An Analysis Of Why Your Core Is A Vital Component Of Your Running

core muscles

As simple as running may seem, it does come with certain fundamentals that you simply can’t overlook.

One of those fundamentals is the importance of having an efficient core. Much like a good pair of running shoes is guaranteed to give you a good running experience, an inefficient core is guaranteed to make your running thoroughly enjoyable.

Having run over 50 Marathons, 15 Ultra-Marathons and 3 Comrades Marathons, I can safely say that the core is the most important foundation to your structural (body framework) running.

Why is the core so important?

To answer this, I’ll take you through:

  • A description of the core
  • The functionality of your core
  • 6 benefits of a strong core

What is the Core?

The core is defined as the muscular anatomy that controls and supports the spine and pelvis.

The muscles of the abdominal region that control and support the spine and pelvis include:

  • Internal and External Obliques which rotate the torso from side to side and bends the torso to the side
  • Rectus Abdominus flexes the torso (commonly referred to as the “six pack”
  • Transverse Abdominus stabilizes the spine to prevent excessive motion in any direction

Some of the muscles of the back region that control and support the spine and pelvis include:

  • Erector Spinae that run along each side of the spine and extends the torso
  • Quadratus Lumborum, like the Obliques, bends the torso to the side and controls the hiking motion of the hip
  • Multifidus muscles are as extremely important as the Transverse Abdominus muscles as they too stabilize the spine to prevent excessive motion in any direction as the bigger muscles move the trunk and pelvis

core muscles

As you can note from the above diagram, the core extends to your Glutes.
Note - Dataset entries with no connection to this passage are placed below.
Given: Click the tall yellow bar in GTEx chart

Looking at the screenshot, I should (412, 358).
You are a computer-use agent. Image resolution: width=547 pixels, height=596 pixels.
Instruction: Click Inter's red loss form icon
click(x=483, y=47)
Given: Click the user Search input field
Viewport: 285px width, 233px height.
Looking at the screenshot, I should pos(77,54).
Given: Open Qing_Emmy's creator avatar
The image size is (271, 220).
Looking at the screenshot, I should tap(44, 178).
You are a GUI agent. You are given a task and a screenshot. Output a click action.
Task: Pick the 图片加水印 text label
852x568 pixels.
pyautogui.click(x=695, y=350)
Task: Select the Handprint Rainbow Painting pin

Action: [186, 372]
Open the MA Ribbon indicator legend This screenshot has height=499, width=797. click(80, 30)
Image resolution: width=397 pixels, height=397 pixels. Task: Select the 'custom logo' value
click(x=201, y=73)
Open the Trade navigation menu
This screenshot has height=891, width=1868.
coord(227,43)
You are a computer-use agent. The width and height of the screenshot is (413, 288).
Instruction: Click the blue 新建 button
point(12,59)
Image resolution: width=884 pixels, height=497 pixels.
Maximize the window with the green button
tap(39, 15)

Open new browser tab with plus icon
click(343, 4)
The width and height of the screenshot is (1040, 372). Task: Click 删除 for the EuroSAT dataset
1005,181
What is the function of your core when you run?

Generally speaking, core muscles as a group are arguably the most important strength and stability generators in the body, since they contract every time we move.

When we stand up, sit down, raise an arm, or even move our fingers, elements of the core tighten in order to anchor the body, generate leverage and drive the motion forward.

As we build core strength with a regular program of core exercises, this automatic contraction happens faster and with greater intensity. When core strength is at optimal levels, almost every motion of the body naturally tightens the muscles around the base of the spine. This means the spine stays automatically aligned, supported, and stabilized. So when we walk, run, breathe, or even sleep, our spine provides a strong  anchor for the rest of the body.

In terms of running, the kinetic energy to propel and sustain our bodies in motion needs to travel through our core.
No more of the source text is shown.